• _To do_:
What you return should be the lines of the data containing "quantity", each in full.
--------------------
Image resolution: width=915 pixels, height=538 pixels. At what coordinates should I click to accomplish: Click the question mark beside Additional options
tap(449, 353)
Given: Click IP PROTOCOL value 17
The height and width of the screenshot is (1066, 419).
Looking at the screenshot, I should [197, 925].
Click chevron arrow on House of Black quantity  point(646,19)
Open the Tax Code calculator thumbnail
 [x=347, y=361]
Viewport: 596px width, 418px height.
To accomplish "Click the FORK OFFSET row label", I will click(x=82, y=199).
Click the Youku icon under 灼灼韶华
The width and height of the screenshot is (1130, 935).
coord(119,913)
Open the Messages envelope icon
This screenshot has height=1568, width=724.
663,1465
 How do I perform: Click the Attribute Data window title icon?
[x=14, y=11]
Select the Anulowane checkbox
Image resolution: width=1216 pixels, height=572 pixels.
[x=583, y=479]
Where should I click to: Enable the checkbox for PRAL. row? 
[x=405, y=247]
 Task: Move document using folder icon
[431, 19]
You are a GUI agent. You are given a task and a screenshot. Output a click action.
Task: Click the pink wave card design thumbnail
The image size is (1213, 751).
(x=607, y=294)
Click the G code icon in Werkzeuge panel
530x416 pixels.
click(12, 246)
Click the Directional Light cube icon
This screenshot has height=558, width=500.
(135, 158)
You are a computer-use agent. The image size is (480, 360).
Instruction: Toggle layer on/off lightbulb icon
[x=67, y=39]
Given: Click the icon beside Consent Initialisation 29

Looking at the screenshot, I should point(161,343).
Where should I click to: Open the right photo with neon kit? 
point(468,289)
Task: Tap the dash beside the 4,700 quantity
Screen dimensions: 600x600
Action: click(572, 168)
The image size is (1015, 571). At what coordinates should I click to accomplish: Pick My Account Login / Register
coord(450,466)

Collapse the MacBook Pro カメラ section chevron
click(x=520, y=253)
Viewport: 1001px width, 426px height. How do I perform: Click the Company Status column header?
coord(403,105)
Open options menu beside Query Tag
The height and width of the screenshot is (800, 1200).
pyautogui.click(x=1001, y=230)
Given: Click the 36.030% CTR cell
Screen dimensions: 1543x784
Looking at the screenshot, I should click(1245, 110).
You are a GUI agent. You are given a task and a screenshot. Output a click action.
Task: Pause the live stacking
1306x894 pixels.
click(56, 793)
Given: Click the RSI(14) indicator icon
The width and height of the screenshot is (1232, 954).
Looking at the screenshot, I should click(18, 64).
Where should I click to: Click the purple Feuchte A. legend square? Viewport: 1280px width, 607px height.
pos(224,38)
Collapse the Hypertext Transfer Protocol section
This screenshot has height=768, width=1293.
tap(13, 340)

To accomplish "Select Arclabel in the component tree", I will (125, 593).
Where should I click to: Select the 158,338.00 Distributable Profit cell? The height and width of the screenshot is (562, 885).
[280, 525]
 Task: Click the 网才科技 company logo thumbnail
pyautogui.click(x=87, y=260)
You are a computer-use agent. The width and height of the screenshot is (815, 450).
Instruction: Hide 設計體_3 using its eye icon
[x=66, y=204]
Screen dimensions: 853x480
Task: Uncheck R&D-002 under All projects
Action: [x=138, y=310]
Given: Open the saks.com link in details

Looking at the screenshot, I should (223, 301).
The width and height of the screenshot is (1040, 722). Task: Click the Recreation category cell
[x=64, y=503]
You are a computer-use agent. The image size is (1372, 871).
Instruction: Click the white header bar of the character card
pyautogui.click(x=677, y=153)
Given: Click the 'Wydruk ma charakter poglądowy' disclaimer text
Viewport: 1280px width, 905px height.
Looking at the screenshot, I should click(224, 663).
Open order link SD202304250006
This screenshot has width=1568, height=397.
--------------------
• _Expected answer_:
Click chevron arrow on House of Black quantity  point(646,19)
Task: Tap the dash beside the 4,700 quantity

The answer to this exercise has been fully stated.